MOSCOW – In good news, Russia has begun dropping the cases against the 30 member crew of a Greenpeace ship who were charged with hooliganism over a protest against Gazprom drilling in the Arctic.

The criminal case against a British man, who was one of 30 people charged has been dropped, the environmental group said Tuesday.

The move is part of a Kremlin-backed amnesty.

“The first of the Arctic 30 has today heard the good news that the Investigative Committee has closed its criminal case against them,” a Greenpeace spokesman told AFP, naming the activist as Anthony Perrett of Britain.

Greenpeace said Perrett, from the city of Newport in Wales, has now requested an exit visa from the Federal Migration Service to allow him to leave Russia. He will hear back from the Service on Thursday to collect his visa, it added.

“It’s time to go home, it’s time to get back to Wales, and I just got one big step closer,” Greenpeace quoted Perrett as saying.

Perrett was in the group of 28 activists and two freelance journalists who were arrested in September as they staged a protest at a Russian offshore oil rig.

They were all charged with hooliganism – but have all been freed on bail.

Perrett said he was “proud” of what he did. “The Arctic is melting before our eyes and yet the oil companies are lining up to profit from its destruction,” he said.

After their criminal cases are closed, the activists will still need exit visas to leave Russia as they have never officially entered the country on their Arctic Sunrise protest ship.

“They will be free to leave Russia once they get the right stamps in their passports from the migration service,” said the Greenpeace spokesman in a statement to AFP.

“We know that getting those stamps would be the best Christmas present for the Arctic 30 and we hope it can occur quickly, but until such time as they do, we cannot say when they will leave.”

Russia had held the 30 crew members since September after two activists scaled an oil rig in the Barents Sea owned by Gazprom to protest against oil prospecting.

In apparent defiance of Greenpeace, Gazprom on Friday announced it had begun oil production at the Prirazlomnaya oil rig that had been the target of the activists’ actions.

Greenpeace argues that the ageing oil rig is an environmental catastrophe waiting to happen which risks ruining the pristine Arctic ecology of the southern Barents Sea where the deposit is located.

Gazprom – already owner of the world’s largest natural gas reserves and a growing presence in the oil sector – says it planned to produce six million tonnes of crude per year (120,000 barrels per day) at the site by 2021.

The arrest of the so-called Arctic 30 – who hail from 18 different countries – risked becoming another bone of contention in increasingly tense relations between Russia and the West.

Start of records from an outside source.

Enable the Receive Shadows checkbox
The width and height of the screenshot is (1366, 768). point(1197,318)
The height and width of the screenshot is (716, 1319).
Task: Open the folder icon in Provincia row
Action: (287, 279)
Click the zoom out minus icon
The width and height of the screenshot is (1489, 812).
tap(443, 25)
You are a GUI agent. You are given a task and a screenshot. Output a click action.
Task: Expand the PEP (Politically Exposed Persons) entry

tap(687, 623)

Along with the 26 foreigners, there are four Russian citizens.

The Russian amnesty law was passed last week by the State Duma and could see the release of some 20,000 people.

It was approved as part of celebrations marking the 20th anniversary of the adoption of Russian constitution.

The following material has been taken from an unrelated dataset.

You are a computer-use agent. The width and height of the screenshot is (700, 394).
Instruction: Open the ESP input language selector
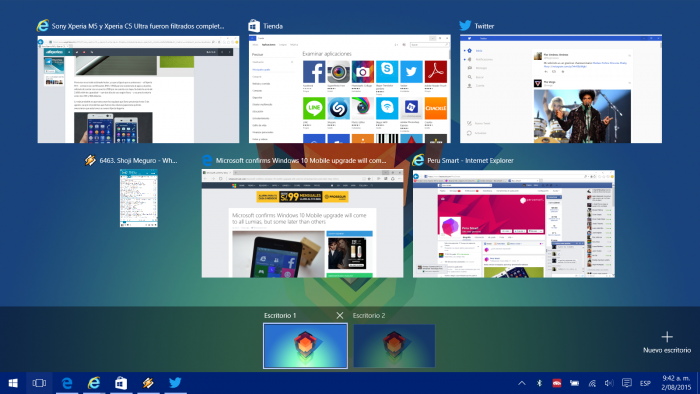(645, 383)
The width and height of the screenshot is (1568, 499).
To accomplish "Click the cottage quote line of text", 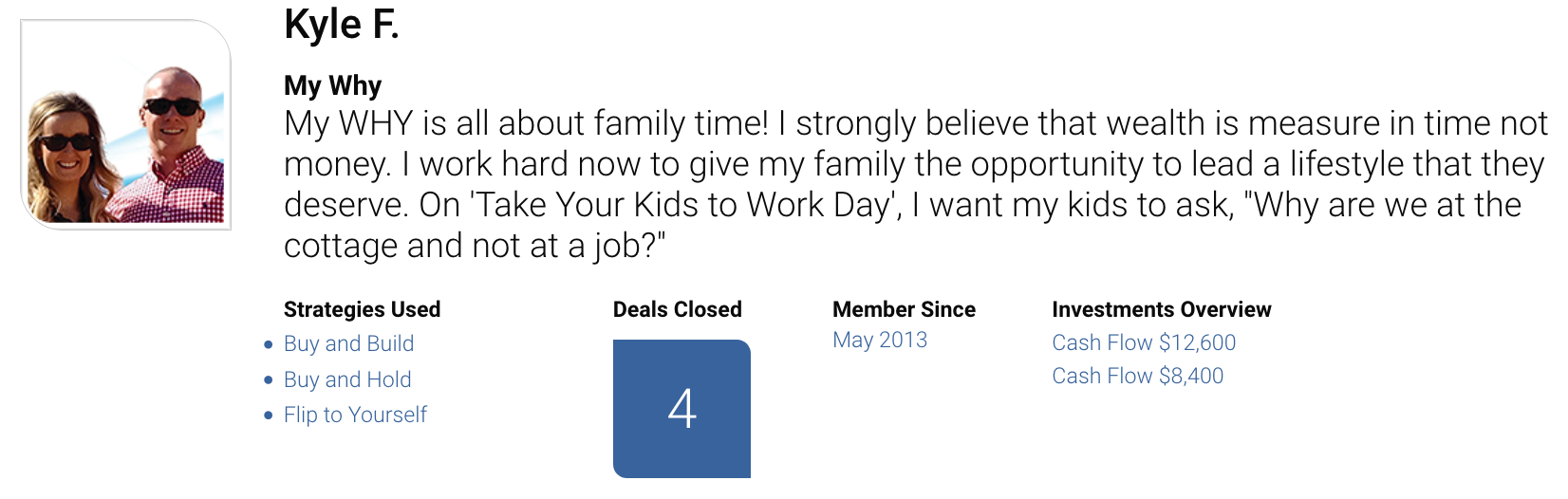I will (475, 246).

On Monday, Maria Alyokhina and Nadezhda Tolokonnikova, two members of punk protest band Pussy Riot, jailed for staging an anti-government protest in a Moscow cathedral, were freed.

In an earlier move unrelated to the amnesty, former Russian tycoon and prominent Kremlin critic Mikhail Khodorkovsky was pardoned and released after more than 10 years in prison for theft and tax evasion.